SUPPLIED DATA:
★ ★ ★ ★ ★ ★ ★
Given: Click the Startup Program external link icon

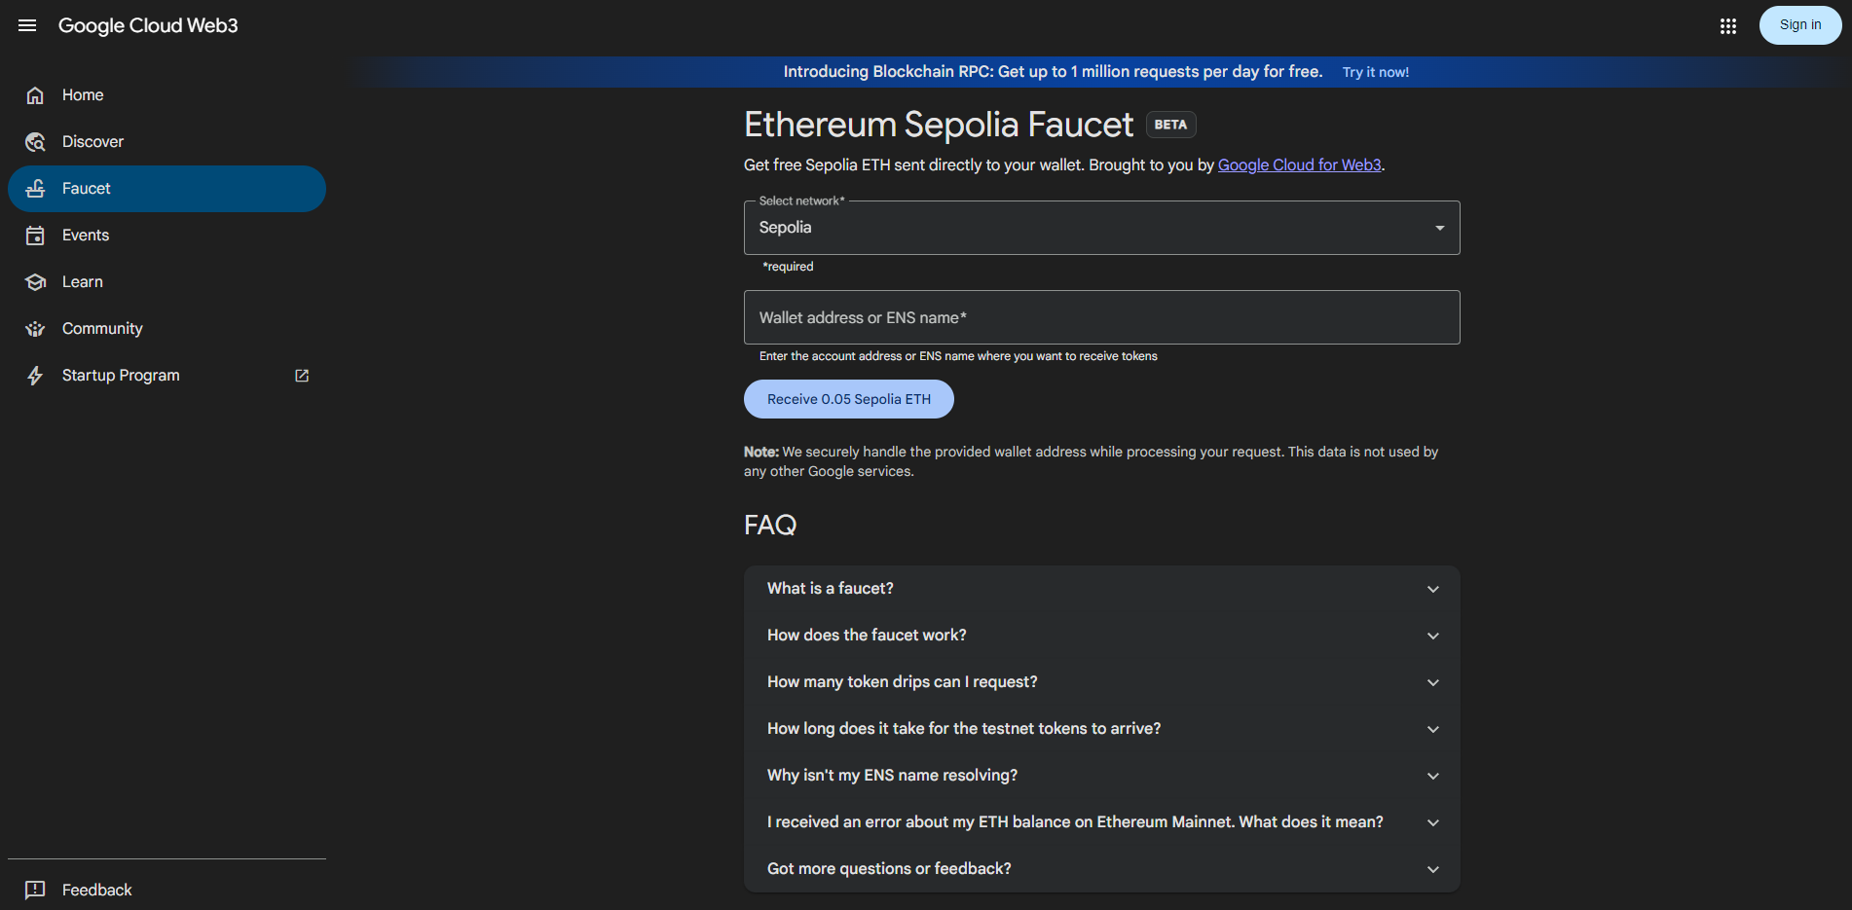Looking at the screenshot, I should click(302, 376).
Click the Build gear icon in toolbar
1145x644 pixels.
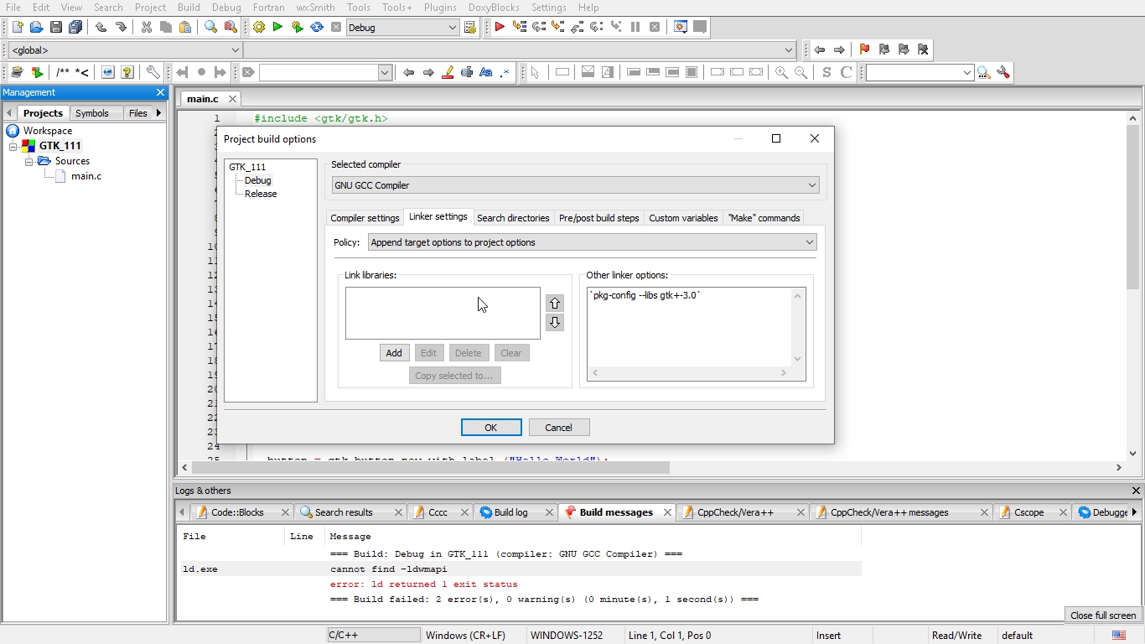(x=259, y=28)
★ ★ ★ ★ ★ ★ ★
WRITTEN TASK: Quote everything in the listing from the line containing "Click the Build gear icon in toolbar" down to the end of the listing, and leave the pictures out.

TASK OUTPUT:
Click the Build gear icon in toolbar
1145x644 pixels.
(x=259, y=28)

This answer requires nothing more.